Buried— The hero of this thriller is Ryan Reynolds, as an American contractor in Iraq—a truck driver—who wakes up to find himself in a wooden coffin. The movie stays in this freakin’ box with him for its entire length. He has a cell phone (with remarkable reception!) & he soon learns that the kidnappers who have interred him are demanding a million dollars ransom.
This was hardship duty for Your Humble Narrator, the title state being a phobia of mine. For the first twenty heart-pounding minutes or so, I seriously considered leaving the theatre; I didn’t, but at one point I found I had to change seats—I had to exercise my liberty to move around. So I doubt that this one will become a beloved favorite of mine, but I must say, it’s an impressive accomplishment.
The director, Rodrigo Cortes, doesn’t allow himself any flashbacks, he doesn’t cut to the people Reynolds talks to on the phone. The closest he comes to a “cheat” are some cut-away views of the box, bordered by darkness, & one psychic image of Reynolds seemingly at the bottom of a very deep coffin, representing his sense of abandonment. We also watch a video with Reynolds on his cell phone screen. Other than that, Cortes uses only shifts in illumination from the various sources (cell phone, lighter, etc) ingenious angling, & the sustained, moving performance of Reynolds to keep the film from visual monotony, & he succeeds entirely.
There’s a big scare scene about midpoint—an attempt to compound the horror by adding another classic phobia—that seemed contrived & corny to me. Apart from that one misstep, Buried strikes me as a triumph. The desire to see this man liberated becomes almost a physical sensation. The script, by Chris Sparling, manages one inventive gambit after another to keep the confined situation dynamic, & the dialogue is accomplished—the hero’s conversation, near the end, with a representative (voiced by Stephen Tobolowsky) of his employer is a masterstroke of pitch-black comedy.
Buried has a rich, Bernard Herrmann-style musical score, & a graphically flamboyant opening title sequence in the style of Saul Bass.

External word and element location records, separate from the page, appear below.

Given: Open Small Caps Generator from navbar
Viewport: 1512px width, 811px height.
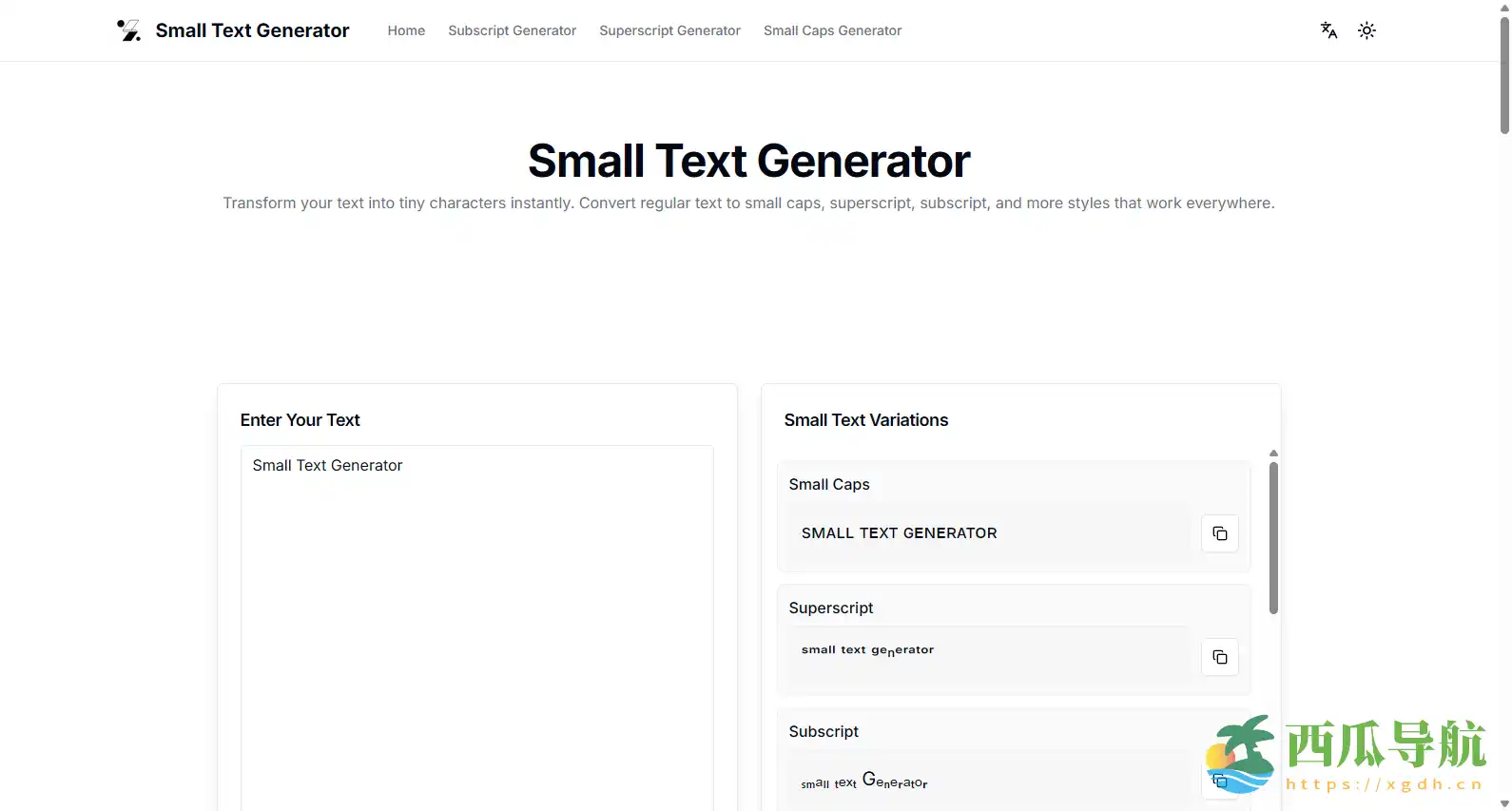Looking at the screenshot, I should point(832,30).
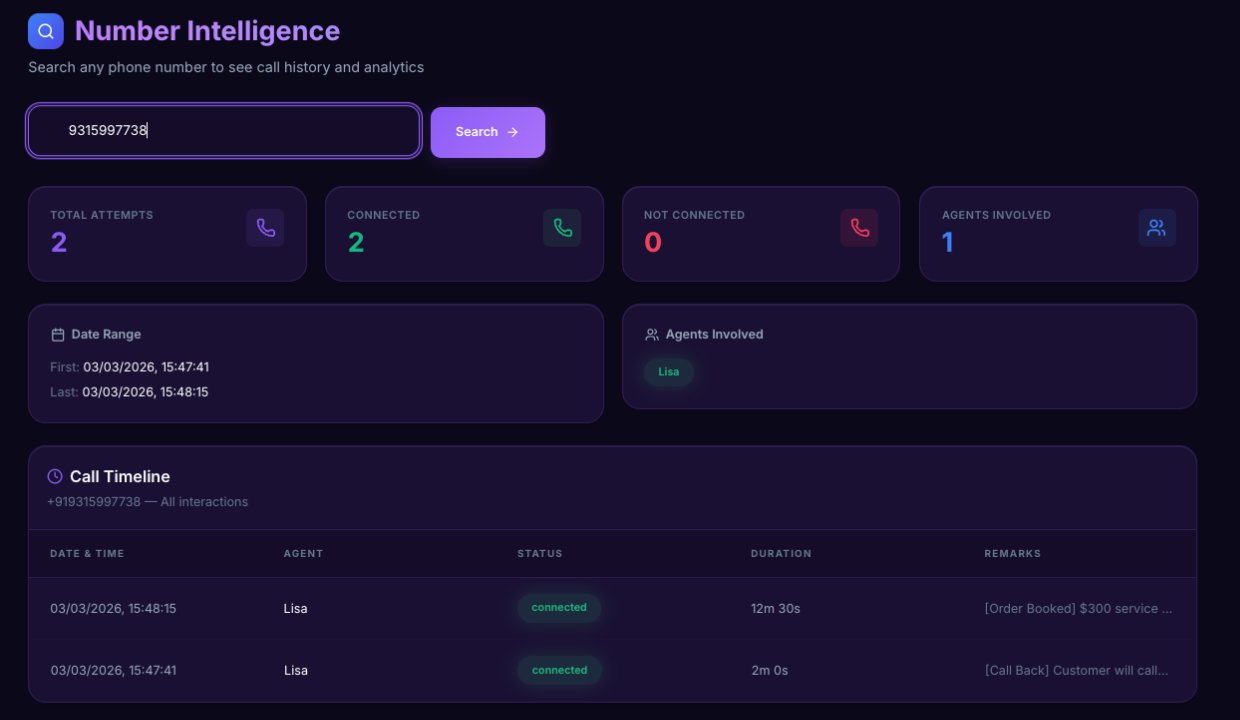Expand the truncated Order Booked remark
Viewport: 1240px width, 720px height.
click(x=1078, y=607)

It's clear that Cortes meant these in homage to Hitchcock, who loved to challenge himself with proscribed situations like this, as in Rope or Lifeboat. I would guess that if Hitchcock could see this movie, he would nod with approval, & maybe even with a pang of envy.
The Social Network—Almost two years ago, a friend of mine suggested that I sign on to Facebook. Within a couple of days, I had reconnected with dozens of people from my high school & college years & other earlier chapters of my life, many of whom I hadn’t heard from in decades, some of whom I barely knew even back then. It never occurred to me to wonder who I had to thank for this heady experience, or who (apart from myself) I had to blame for the countless hours I spent surfing & staring & e-gabbing with this sudden virtual circle.
Turns out it was a certain Mark Zuckerberg, a computer geek from White Plains who developed the site at Harvard after being tapped by two identical twin BMOCs, Cameron & Tyler Winklevoss (could you make this stuff up?), to work up a social network for the Ivy League set. While stringing these lads along, Zuckerberg took the exclusivity on which their idea was based a step further for his own site—he made each individual user an arbiter of access to their own page. When this inspiration took off, the enraged Winklevoss brothers—the “Winklevii,” as Zuckerberg calls them—took him to federal court for intellectual property theft. As Facebook begins to quickly take over the universe, Zuckerberg, now in cahoots with Napster bad boy Sean Parker, manages to alienate his initial investor & only true friend, Eduardo Saverin.
That, at least, is this film’s take. The trailer made it look like the tale of an Everynerd & the Big Bad Bluebloods who want to steal his brilliant invention from him, & superficially that’s what the movie is, but director David Fincher & screenwriter Aaron Sorkin had the marvelous tactical sense not to take the Frank Capra route. They present Zuckerberg, crisply played by Jesse Eisenberg, as a miserable, bitter asshole, a seething mass of sullen horniness & Jewish WASP-envy, & Parker, excellently played by Justin Timberlake, as an even bigger douchebag who brought out the worst in him. They even make the Winklevoss brothers a little bit likable.
Somehow this allows us to accept Zuckerberg as a genius, & the brothers as pissed-off spoiled rich boys, without feeling played by the movie. This doesn’t mean, of course, that the movie isn’t playing us—I can’t speak to how accurate or slanted an account it is. But the trademark self-deprecating wit of Sorkin’s surgical dialogue & Fincher’s smooth direction create at least the illusion of even-handedness. In any case, it’s a swift, entertaining, well-acted picture. The standout in the cast is the charming Andrew Garfield as Saverin (I understand he’s also the new Spider-Man, & he seems a great choice to me—he’s a ringer for Peter Parker as he was drawn in the comics).